As the world has become more and more connected it’s allowed more people to become well known through podcasts, books and articles. This is great. A greater diversity of ideas is what it takes to make progress in the world.
However it can be challenging at times to try and identify whether or not someone knows what they’re talking about.
I’m aware that many people trend towards a black and white approach for how to treat intellectuals and whether what the intellectuals are saying is true for everything or false for everything. I’ve started using a thought process I’m calling probabilistic reliability.
Instead of evaluating an individual as either reliable or not, trustworthy or not, you simply apply a probability to someone.
80% of what person A says turns out to be true.
30% of what person B says turns out to be true.

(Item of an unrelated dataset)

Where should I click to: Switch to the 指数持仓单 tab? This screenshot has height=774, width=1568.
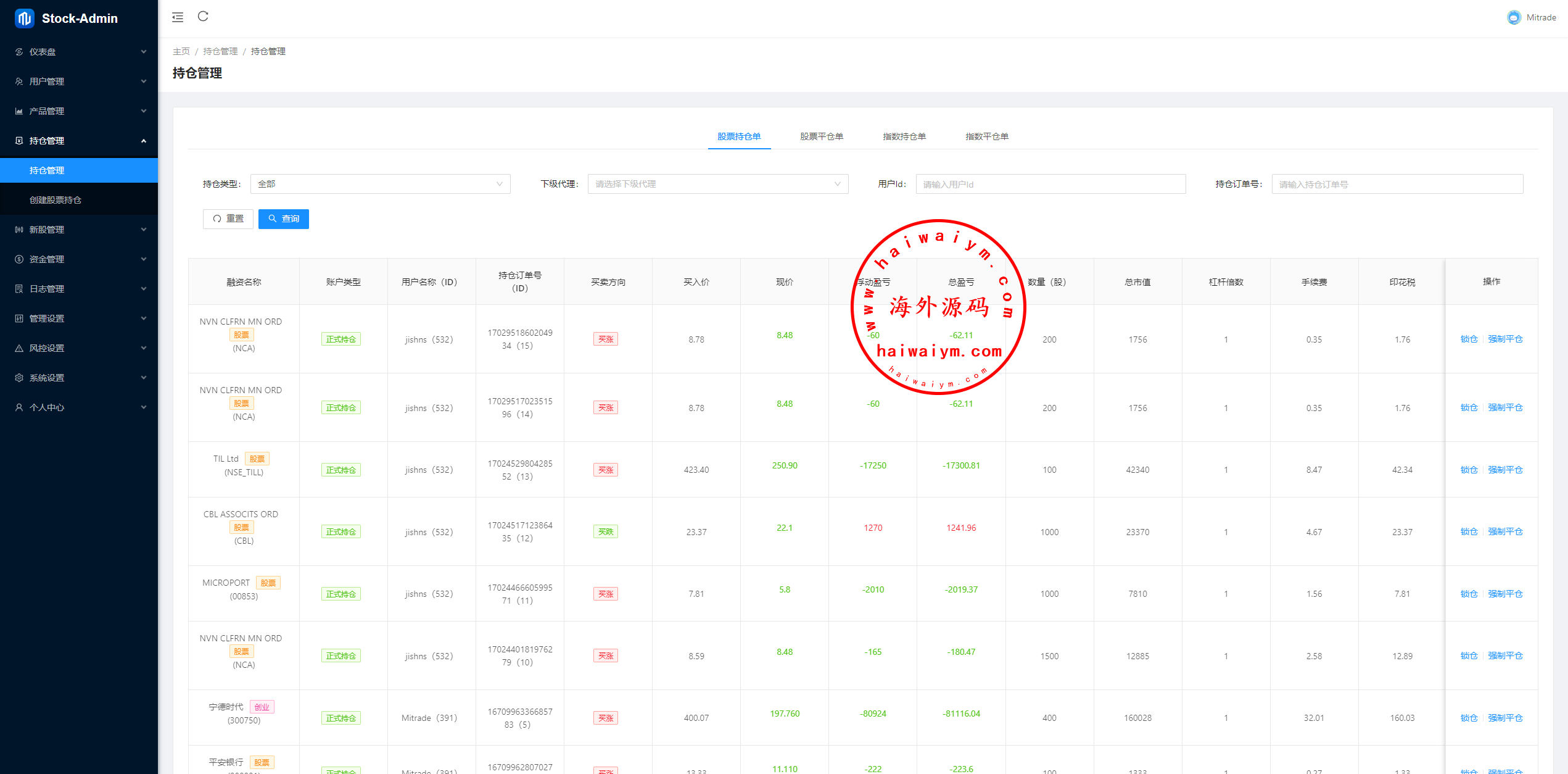tap(904, 136)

This allows you to navigate the difficult situations of when you encounter someone who at one point says something informative and useful, and at other times says something false or misleading. You have a system that allows you to accept partial belief sets from someone, rather than just accepting everything or nothing.
Another aspect to consider is the idea of knowledge scope.
I place a very high reliability score on my doctor for my health, but I would set a much lower score for how much I would trust him in regards to rewiring my apartment, or the right software for handling the version management of my website.
The most famous example of this is Economics Nobel Prize winner Paul Krugman who is quoted “By 2005 or so, it will become clear that the Internet’s impact on the economy has been no greater than the fax machine’s.”
You can absolutely trust someone in their area of expertise without being beholden to their beliefs and opinions about everything.
Now of course you might not like this system, but then again, I’m totally happy if you only take on board some of the ideas I present. That is, after all, the point.